- Simonside Hills Location in Northumberland
- Coordinates: 55°16′52″N 1°57′43″W﻿ / ﻿55.281°N 1.962°W
- Grid position: NZ025985
- Location: Northumberland, England, UK

= Simonside Hills =

Hills in Northumberland, England

The Simonside Hills are a hill range in Northumberland, England near the town of Rothbury. Most of the hills are around 300–400 m high and are popular spots for hikers in the area. The highest point is Tosson Hill at 440 m.

There are several single pitch rock climbing crags dotted along the hillside, notably Simonside North Face and Ravensheugh.

==Etymology==
In a document dated to 1279 Simonside was called Simundessete. By 1580 the name had become Simontside. The name may be a corruption of Sigemund's seat or Sigemund's settlement. Sigemund or Sigmund is the name of an old Germanic hero from the Volsunga Saga and the Nibelungenlied who is mentioned in the Anglo-Saxon poem Beowulf. WW Tomlinson, in his Comprehensive Guide To Northumberland (1916), stated that "Simon of mythology was, it seems, a domestic brewer to King Arthur, identical with the German Sigmund, and very fond of killing dragons". This points to the possibility that the Simon of Simonside Hill is the Sigemund mentioned in Beowulf and subsequently Norse and Teutonic myths. In Scandinavia and Germany, Sigmund is not generally associated with dragon-slaying, his son Sigurd or Siegfried is. His killing of a dragon was mentioned in Beowulf, however.

An alternative derivation for the name is a corruption of "seaman's sight", allegedly because the hills are visible from the North Sea. . This is almost certainly false etymology, however, as the word (ge)sete means seat or settlement and not sight. The Old English word for sight is gesiht and the old English for seaman is sæmanna and thus Seaman's Sight (or "Sæmannas(ge)siht") is unlikely to have become Simundessete in Middle English.

==Folklore==
In Rothbury folklore Simonside Hills overlooking Rothbury has a mythical creature called a deaugar (Norse for 'dwarf). It is said that the creature lures people at night by its lantern light towards bogs or cliffs in order to kill them. The village below the hills Rothbury has an art gallery called Red Deaugar Art Gallery named after the creature. There is also an annual 10-mile winter nighttime trail run in the Simonside Hills celebrating this folklore, called The Duergar Nightcrawler

== Protected area ==
Simonside Hills are designated as a Site of Special Scientific Interest (SSSI). It is protected because of the diversity of habitats found here that include moorland, blanket mire, woodlands and grassland.

=== Biology ===
Much of the moorland is managed for grouse. In older stands of heather, moss species include Sphagnum capillifolium and Plagiothecium undulatum. Plant species in heather moorland include Lesser twayblade. In the blanket bog, plant species include cloudberry, bog myrtle, common butterwort and round-leaved sundew.

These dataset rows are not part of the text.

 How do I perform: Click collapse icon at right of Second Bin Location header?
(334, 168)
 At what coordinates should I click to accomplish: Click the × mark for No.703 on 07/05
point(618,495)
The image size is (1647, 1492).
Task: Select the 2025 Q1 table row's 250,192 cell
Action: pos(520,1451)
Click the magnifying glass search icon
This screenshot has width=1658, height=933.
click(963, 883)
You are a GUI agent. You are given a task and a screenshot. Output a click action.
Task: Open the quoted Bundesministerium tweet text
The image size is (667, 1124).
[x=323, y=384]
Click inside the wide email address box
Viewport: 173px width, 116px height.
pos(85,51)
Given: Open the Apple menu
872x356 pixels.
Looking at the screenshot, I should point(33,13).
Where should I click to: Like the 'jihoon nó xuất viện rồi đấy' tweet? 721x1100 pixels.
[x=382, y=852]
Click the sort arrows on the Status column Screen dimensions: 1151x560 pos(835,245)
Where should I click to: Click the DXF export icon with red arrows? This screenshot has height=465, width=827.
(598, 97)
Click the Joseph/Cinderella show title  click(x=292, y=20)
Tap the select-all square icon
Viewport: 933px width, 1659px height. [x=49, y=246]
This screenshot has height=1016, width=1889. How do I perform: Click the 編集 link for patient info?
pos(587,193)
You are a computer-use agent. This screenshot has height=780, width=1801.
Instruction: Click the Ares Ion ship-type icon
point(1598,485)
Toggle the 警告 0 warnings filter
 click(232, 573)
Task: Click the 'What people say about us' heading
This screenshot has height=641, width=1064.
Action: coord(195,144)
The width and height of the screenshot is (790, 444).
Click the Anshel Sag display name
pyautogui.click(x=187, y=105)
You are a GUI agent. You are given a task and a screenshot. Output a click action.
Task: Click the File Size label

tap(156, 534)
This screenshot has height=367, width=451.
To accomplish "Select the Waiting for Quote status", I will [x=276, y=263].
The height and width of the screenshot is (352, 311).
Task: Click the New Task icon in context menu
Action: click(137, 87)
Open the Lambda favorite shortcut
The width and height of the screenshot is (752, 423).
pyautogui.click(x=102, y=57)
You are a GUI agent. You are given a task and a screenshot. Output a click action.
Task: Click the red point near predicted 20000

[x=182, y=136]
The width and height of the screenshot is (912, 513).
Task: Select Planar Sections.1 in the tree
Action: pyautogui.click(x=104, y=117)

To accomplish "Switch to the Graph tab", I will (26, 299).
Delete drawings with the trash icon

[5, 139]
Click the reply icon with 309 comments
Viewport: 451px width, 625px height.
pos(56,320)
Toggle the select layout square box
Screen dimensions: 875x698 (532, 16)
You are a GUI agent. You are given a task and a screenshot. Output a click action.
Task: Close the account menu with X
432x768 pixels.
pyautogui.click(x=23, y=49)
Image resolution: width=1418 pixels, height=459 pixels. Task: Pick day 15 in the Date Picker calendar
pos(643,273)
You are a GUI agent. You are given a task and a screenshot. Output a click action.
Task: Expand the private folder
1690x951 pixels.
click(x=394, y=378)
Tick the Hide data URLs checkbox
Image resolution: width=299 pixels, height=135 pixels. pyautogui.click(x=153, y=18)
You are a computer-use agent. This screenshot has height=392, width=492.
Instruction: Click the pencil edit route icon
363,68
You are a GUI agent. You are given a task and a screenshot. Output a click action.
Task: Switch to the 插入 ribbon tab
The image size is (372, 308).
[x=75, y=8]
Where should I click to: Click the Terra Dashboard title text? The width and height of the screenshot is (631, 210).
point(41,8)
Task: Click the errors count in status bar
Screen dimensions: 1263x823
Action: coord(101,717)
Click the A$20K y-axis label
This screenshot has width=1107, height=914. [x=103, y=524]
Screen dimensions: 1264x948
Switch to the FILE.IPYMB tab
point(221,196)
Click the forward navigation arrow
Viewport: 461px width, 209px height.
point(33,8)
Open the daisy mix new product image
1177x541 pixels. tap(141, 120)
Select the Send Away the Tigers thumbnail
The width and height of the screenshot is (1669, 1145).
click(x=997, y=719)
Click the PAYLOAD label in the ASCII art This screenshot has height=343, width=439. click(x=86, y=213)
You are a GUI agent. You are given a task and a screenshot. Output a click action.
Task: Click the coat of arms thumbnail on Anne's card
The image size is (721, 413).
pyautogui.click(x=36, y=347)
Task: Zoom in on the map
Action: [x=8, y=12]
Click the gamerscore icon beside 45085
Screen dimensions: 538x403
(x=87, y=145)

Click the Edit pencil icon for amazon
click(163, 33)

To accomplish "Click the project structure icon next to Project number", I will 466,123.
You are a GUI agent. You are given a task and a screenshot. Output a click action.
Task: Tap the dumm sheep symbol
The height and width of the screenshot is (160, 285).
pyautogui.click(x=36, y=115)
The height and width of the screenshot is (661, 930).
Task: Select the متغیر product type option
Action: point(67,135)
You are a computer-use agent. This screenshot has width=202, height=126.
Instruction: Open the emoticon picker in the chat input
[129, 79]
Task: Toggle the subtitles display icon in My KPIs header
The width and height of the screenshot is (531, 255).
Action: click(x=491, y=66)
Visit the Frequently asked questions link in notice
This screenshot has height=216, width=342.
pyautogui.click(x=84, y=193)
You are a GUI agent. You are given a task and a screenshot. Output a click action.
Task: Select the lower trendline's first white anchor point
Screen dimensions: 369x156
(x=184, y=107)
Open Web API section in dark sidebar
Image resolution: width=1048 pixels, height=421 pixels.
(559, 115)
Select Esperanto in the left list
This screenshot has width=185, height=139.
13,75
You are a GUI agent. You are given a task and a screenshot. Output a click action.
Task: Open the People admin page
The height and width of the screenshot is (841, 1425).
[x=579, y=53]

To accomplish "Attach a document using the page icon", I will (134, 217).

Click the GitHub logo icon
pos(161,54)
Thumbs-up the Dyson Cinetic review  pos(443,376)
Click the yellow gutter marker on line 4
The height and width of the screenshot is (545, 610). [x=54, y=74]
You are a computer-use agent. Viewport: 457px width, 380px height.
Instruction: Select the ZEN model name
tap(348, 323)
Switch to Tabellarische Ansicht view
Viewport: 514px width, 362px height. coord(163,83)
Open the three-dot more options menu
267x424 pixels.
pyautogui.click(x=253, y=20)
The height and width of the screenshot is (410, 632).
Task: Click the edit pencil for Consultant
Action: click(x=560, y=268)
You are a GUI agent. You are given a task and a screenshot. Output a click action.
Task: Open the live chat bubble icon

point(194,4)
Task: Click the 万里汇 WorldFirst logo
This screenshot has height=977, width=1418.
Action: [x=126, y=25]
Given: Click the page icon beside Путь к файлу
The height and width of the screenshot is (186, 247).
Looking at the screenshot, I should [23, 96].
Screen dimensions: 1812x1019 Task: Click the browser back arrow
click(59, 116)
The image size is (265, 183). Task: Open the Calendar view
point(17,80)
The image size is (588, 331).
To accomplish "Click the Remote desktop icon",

Woodland is found on valley slopes. Tree species include alder, downey birch, rowan, sessile oak and juniper.

=== Land ownership ===
Part of Simonside Hills SSSI is owned by the Ministry of Defence.

==Geodesy==
Up to 1919 one of the hills of Simonside was the origin (meridian) of the 6 inch and 1:2500 Ordnance Survey maps of Northumberland. After that the maps of Northumberland were drawn according to the meridian of Brandon Down in Durham.

== In popular culture ==
Vera, an ITV crime drama, had an episode that was filmed at Simonside Hills, this being Darkwater (Season 8 Episode 4).